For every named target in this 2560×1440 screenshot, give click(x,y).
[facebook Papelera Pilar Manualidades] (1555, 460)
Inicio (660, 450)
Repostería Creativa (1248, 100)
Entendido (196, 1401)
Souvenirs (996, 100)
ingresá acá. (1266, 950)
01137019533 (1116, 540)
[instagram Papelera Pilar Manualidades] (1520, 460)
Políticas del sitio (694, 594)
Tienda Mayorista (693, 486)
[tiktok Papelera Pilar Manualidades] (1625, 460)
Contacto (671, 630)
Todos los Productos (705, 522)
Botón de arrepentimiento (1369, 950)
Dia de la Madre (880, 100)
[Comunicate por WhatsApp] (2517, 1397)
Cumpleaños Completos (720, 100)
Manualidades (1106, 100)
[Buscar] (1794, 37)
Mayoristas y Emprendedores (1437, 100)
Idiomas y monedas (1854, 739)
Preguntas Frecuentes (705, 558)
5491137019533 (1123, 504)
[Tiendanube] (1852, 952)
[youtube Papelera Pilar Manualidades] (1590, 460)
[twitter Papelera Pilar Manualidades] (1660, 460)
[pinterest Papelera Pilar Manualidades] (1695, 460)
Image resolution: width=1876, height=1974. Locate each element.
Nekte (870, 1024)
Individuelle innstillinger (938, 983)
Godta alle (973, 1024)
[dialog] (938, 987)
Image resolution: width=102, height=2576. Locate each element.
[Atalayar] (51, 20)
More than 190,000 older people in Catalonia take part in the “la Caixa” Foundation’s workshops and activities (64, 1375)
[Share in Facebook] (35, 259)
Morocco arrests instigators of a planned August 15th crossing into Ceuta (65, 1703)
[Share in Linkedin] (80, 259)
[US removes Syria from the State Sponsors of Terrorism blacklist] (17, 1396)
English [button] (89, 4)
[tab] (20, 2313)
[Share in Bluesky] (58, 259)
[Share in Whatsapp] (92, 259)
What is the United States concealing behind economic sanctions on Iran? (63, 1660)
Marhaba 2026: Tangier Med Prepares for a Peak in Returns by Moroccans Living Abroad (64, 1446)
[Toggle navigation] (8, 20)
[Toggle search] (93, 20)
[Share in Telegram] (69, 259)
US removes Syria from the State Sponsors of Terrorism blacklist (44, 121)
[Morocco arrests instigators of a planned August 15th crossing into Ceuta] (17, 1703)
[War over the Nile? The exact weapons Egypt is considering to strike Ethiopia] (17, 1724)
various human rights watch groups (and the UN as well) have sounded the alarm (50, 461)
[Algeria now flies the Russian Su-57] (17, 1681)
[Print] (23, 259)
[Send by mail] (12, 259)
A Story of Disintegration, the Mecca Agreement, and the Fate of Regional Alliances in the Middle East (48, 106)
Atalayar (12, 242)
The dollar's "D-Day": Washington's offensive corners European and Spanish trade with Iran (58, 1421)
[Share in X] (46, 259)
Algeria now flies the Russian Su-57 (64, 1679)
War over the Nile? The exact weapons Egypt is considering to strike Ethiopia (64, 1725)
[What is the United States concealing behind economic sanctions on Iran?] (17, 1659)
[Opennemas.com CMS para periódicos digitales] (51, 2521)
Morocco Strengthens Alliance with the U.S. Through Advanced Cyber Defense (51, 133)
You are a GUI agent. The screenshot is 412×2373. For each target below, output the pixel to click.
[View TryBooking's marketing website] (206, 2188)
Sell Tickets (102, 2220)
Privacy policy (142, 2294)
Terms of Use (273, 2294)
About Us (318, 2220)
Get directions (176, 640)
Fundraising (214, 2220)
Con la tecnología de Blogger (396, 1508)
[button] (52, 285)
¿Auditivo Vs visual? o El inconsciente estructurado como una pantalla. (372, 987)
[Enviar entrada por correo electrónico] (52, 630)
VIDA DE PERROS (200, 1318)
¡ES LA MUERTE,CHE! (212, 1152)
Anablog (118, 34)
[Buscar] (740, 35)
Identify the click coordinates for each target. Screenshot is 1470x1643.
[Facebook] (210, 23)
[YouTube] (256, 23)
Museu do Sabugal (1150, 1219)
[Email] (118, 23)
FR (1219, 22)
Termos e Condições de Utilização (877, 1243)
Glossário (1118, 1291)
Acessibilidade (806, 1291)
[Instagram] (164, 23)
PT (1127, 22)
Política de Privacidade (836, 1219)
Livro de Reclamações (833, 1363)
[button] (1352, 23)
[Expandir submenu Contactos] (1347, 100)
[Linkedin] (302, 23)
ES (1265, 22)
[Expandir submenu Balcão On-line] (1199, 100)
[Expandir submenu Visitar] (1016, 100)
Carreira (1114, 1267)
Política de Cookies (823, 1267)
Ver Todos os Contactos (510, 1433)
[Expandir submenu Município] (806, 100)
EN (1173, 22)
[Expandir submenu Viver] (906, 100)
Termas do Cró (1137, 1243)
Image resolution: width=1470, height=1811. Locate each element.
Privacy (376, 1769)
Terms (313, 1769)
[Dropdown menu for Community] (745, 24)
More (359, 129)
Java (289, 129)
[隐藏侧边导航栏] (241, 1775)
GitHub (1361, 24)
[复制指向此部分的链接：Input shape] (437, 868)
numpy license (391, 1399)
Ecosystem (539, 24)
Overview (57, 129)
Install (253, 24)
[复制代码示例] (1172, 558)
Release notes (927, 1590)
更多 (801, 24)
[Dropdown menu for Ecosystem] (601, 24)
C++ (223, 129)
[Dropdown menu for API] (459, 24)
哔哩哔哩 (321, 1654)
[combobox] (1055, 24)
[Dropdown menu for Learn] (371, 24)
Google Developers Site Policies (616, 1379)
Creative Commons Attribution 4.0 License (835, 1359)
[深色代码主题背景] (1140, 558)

○ ○ ○ ○ ○ ○ ○

• Problem description: The required output is the exact run of lines from the beginning of the listing above to the line that contains "[instagram Papelera Pilar", inclusive of both.

• Response:
For every named target in this 2560×1440 screenshot, give click(x,y).
[facebook Papelera Pilar Manualidades] (1555, 460)
Inicio (660, 450)
Repostería Creativa (1248, 100)
Entendido (196, 1401)
Souvenirs (996, 100)
ingresá acá. (1266, 950)
01137019533 (1116, 540)
[instagram Papelera Pilar Manualidades] (1520, 460)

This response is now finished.